Word and item position data:

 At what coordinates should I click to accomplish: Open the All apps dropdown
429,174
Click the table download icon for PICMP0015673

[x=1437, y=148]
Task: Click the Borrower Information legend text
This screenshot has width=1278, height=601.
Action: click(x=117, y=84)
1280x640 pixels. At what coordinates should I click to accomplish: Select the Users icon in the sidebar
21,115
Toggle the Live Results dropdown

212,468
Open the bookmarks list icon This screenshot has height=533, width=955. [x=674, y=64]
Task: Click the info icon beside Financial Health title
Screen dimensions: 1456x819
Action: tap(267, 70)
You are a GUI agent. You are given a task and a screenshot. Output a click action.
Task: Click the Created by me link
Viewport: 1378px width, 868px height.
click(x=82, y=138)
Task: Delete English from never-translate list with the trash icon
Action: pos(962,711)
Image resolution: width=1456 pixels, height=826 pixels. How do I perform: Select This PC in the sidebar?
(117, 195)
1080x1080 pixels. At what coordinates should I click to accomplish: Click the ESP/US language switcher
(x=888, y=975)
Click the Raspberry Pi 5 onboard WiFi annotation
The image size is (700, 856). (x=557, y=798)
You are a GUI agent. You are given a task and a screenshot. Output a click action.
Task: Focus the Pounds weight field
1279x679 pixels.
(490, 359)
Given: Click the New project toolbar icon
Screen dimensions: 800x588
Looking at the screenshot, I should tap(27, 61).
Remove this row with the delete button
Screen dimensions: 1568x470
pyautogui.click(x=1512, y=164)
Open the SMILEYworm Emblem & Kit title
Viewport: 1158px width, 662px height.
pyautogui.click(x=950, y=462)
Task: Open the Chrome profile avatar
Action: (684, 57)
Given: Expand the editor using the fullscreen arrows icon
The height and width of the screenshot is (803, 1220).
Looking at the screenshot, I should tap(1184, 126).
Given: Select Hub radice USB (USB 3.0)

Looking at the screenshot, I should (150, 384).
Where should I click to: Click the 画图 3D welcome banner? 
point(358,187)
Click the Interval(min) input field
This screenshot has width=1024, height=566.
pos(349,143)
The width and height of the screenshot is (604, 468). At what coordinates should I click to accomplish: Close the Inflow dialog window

What to produce:
Rewrite the entries above with every "Screen dimensions" changed to "Screen size" and nothing else altered.

Written response:
 At what coordinates should I click to accomplish: Open the All apps dropdown
429,174
Click the table download icon for PICMP0015673

[x=1437, y=148]
Task: Click the Borrower Information legend text
This screenshot has width=1278, height=601.
Action: click(x=117, y=84)
1280x640 pixels. At what coordinates should I click to accomplish: Select the Users icon in the sidebar
21,115
Toggle the Live Results dropdown

212,468
Open the bookmarks list icon This screenshot has height=533, width=955. [x=674, y=64]
Task: Click the info icon beside Financial Health title
Screen size: 1456x819
Action: tap(267, 70)
You are a GUI agent. You are given a task and a screenshot. Output a click action.
Task: Click the Created by me link
Viewport: 1378px width, 868px height.
click(x=82, y=138)
Task: Delete English from never-translate list with the trash icon
Action: pos(962,711)
Image resolution: width=1456 pixels, height=826 pixels. How do I perform: Select This PC in the sidebar?
(117, 195)
1080x1080 pixels. At what coordinates should I click to accomplish: Click the ESP/US language switcher
(x=888, y=975)
Click the Raspberry Pi 5 onboard WiFi annotation
The image size is (700, 856). (x=557, y=798)
You are a GUI agent. You are given a task and a screenshot. Output a click action.
Task: Focus the Pounds weight field
1279x679 pixels.
(490, 359)
Given: Click the New project toolbar icon
Screen size: 800x588
Looking at the screenshot, I should tap(27, 61).
Remove this row with the delete button
Screen size: 1568x470
pyautogui.click(x=1512, y=164)
Open the SMILEYworm Emblem & Kit title
Viewport: 1158px width, 662px height.
pyautogui.click(x=950, y=462)
Task: Open the Chrome profile avatar
Action: (684, 57)
Given: Expand the editor using the fullscreen arrows icon
The height and width of the screenshot is (803, 1220).
Looking at the screenshot, I should tap(1184, 126).
Given: Select Hub radice USB (USB 3.0)

Looking at the screenshot, I should (150, 384).
Where should I click to: Click the 画图 3D welcome banner? 
point(358,187)
Click the Interval(min) input field
This screenshot has width=1024, height=566.
pos(349,143)
The width and height of the screenshot is (604, 468). At what coordinates should I click to accomplish: Close the Inflow dialog window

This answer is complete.